Apollo no uta Cover 1Autore: Tezuka Osamu

Anno di pubblicazione: 1970

Numero di volumi: 3

Edizione consultata: Tezuka Osamu Manga Zenshū (vol.35-36-37)

Editore: Kōdansha


Pochi manga possono vantare un inizio come quello che Tezuka Osamu (1928-1989) ci offre con il suo Aporo no uta (La canzone di Apollo): cinquecento milioni di spermatozoi disposti a tutto pur di raggiungere l’agognata meta, l’ovulo da fecondare. Giovani guerrieri in competizione per raggiungere la bellissima regina, pronta ad accogliere il primo di loro che la sfiorerà. Con questa spettacolare metafora, Tezuka cerca di spiegare ai suoi giovani lettori cosa si nasconde dietro il mistero della nascita e della sessualità. E lo fa, come al solito, a modo suo.

Pubblicato a puntate nel 1970 sulle pagine della rivista «Shōnen King», La canzone di Apollo si inserisce in un delicato momento della carriera di Tezuka, sempre alla ricerca di nuove strade espressive, ma nonostante tutto pronto a recepire le nuove istanze del pubblico e i trend del mercato editoriale.
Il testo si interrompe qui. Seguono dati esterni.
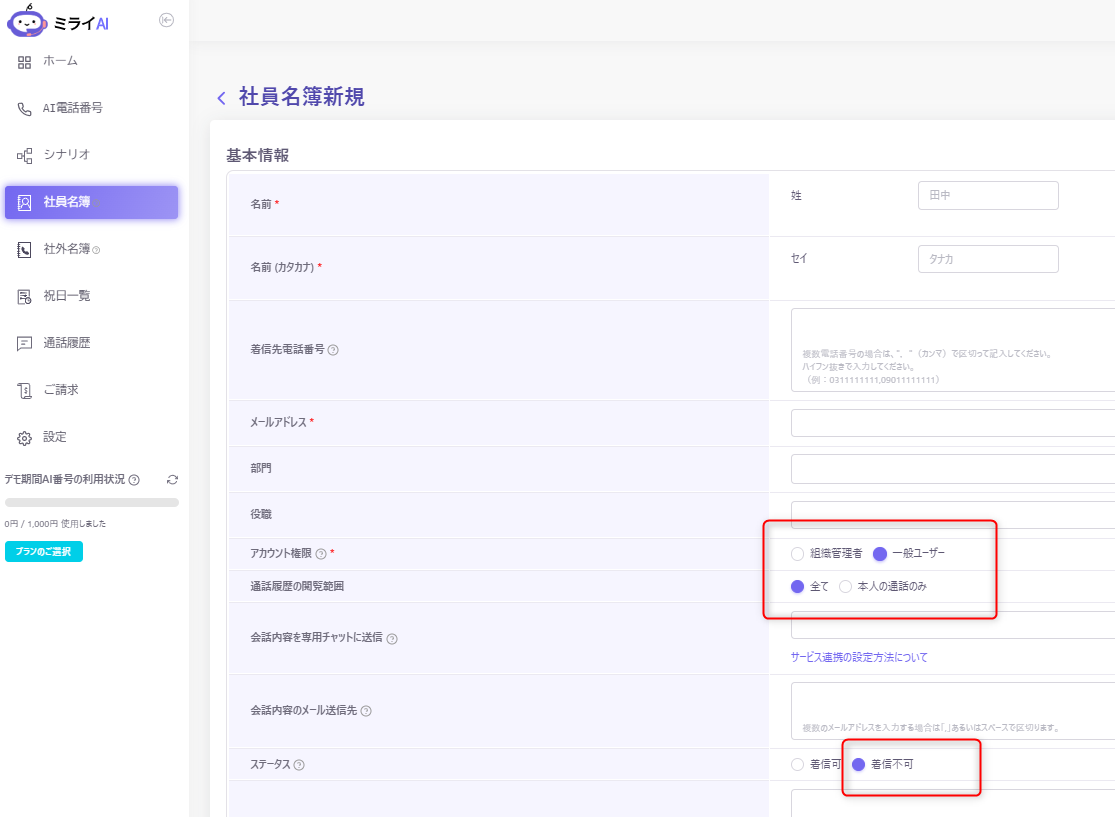Show help for ステータス field
This screenshot has height=817, width=1115.
click(x=299, y=765)
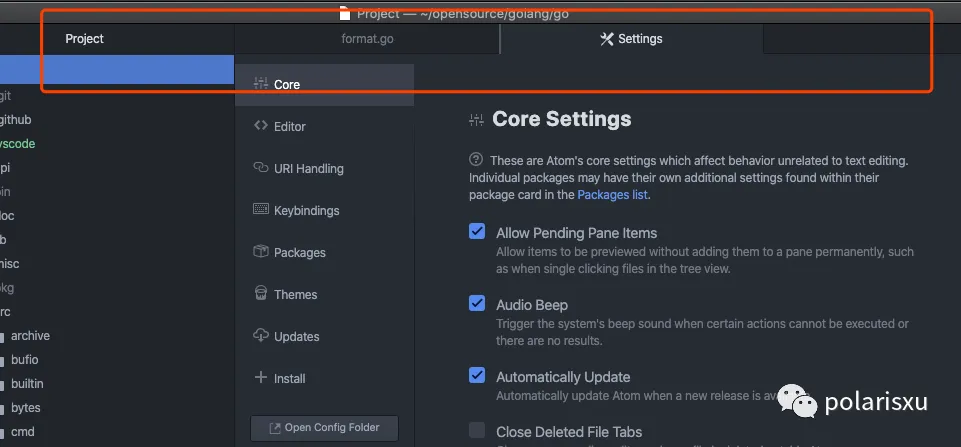Follow the Packages list link

pyautogui.click(x=613, y=195)
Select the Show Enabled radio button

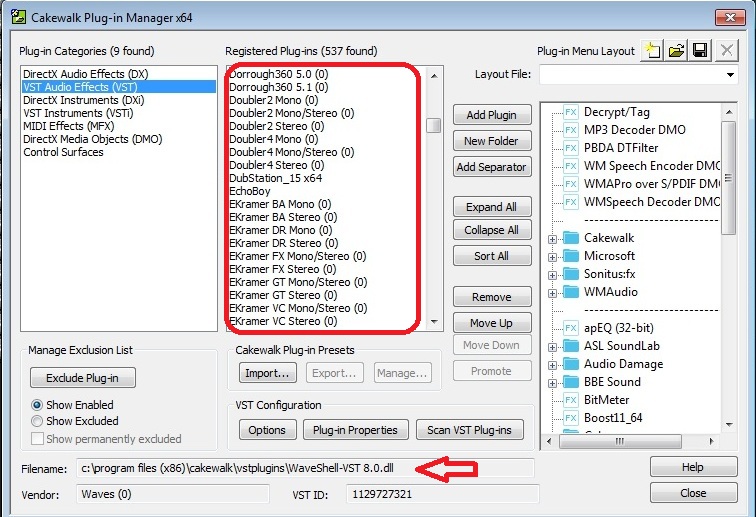coord(38,405)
Sono anni difficili per l’autore: il suo stile sembra non raccogliere più il favore delle nuove generazioni e la sua carriera ne risente fortemente. Ecco perché, cercando di cavalcare l’onda del successo di titoli a sfondo erotico come Harenchi Gakuen (Scuola senza pudore, 1968-72) di Nagai Gō (n.1945), anche Tezuka decide di affrontare l’argomento. A differenza degli ecchi manga, però, Tezuka preferisce orientarsi sul genere del seikyōiku manga, fumetti dal chiaro intento educativo (il termine seikyōiku significa “educazione sessuale”), ma scevri di ogni pretesa didascalica/nozionistica. Nessun ammiccamento sessuale, nessuna nudità esibita solo per la curiosità dei lettori come accadeva invece nelle opere di Nagai. L’interesse di Tezuka si sposta sull’amore, sulla sessualità e sulla procreazione. In poche parole, informazione e intrattenimento. All’interno della stessa categoria troviamo anche un altro interessante titolo di Tezuka, forse un po’ più controverso ma datato sempre 1970: Yakeppachi no Maria (Maria di Yakeppachi).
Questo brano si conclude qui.